A presentation by Laurence Browne Ph.D


Thur, April 5th, 2018, 7.30 - 9.30pm
The Quaker House, 10 Hampson St, Kelvin Grove, (park on Prospect Terrace)
Members and Concessions: $10
Non-members: $15     

About a decade ago in Dharamsala, in discussion with the Dalai Lama, the experimental physicist Anton Zeilinger raised the possibility that knowledge, or knowing, may be more fundamental than material reality.  This is not a new philosophical position either in the East or the West but it is particularly significant, especially in view of the strong materialistic bent of the West since the Enlightenment, in that it emerges so naturally out of the paradoxes of quantum physics. 

fractal quantum.jpg

Indeed, it was very much because of the perplexing anomalies of microphysics that C. G. Jung was so keen to collaborate with Wolfgang Pauli in the development of his philosophical ideas, including the theory of synchronicity.  The position they arrived at has in recent  years been described as the Pauli-Jung Conjecture, and is really only now starting to get the mainstream recognition it deserves.  It also provides an explanation for what the physicist Nick Herbert has called the ‘great quantum dilemma’. 

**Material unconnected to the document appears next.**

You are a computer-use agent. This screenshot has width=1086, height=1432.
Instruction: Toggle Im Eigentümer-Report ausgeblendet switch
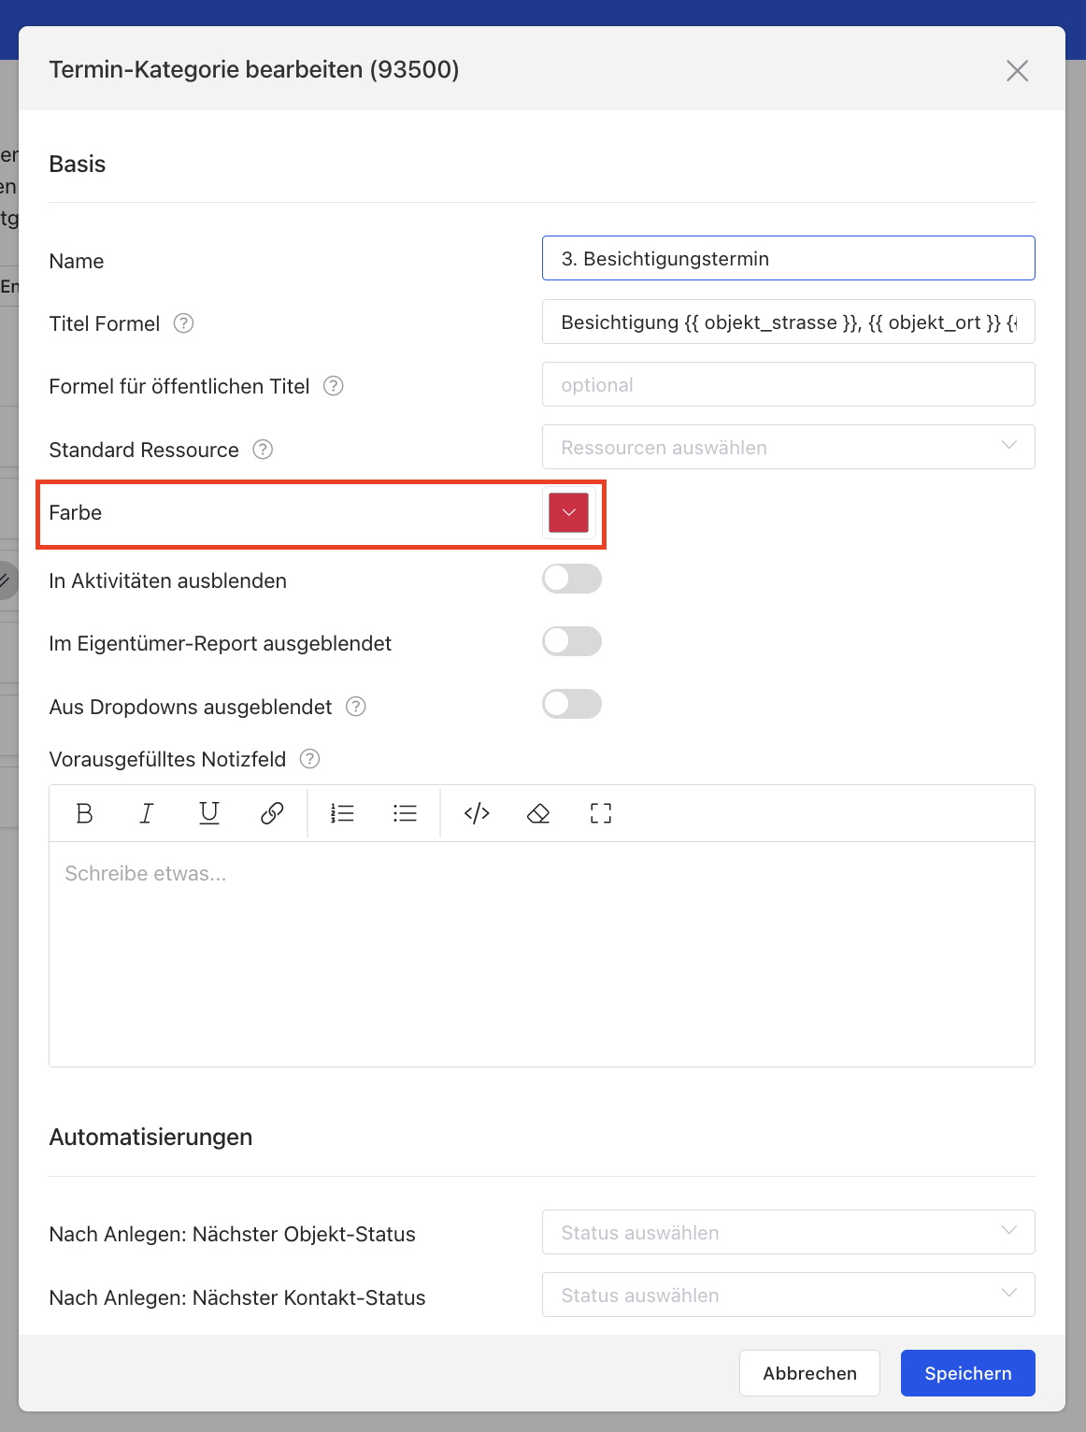[x=571, y=642]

Most people have an idea that some sort of quantum weirdness exists below the level of everyday reality.  However, this is not something taught in schools or discussed in the media in much more than a cursory or superficial way.  Fortunately, it does not require a degree in physics to understand the quantum enigma and hopefully this presentation will be helpful at least in providing some food for thought. 



Laurence Browne was awarded a PhD in Philosophy from the University of Queensland in 2014.  He lives in Brisbane with his wife and younger daughter and enjoys travelling and writing.  In 2017, his thesis was published by Imprint Academic of Exeter, UK, under the title The Many Faces of Coincidence.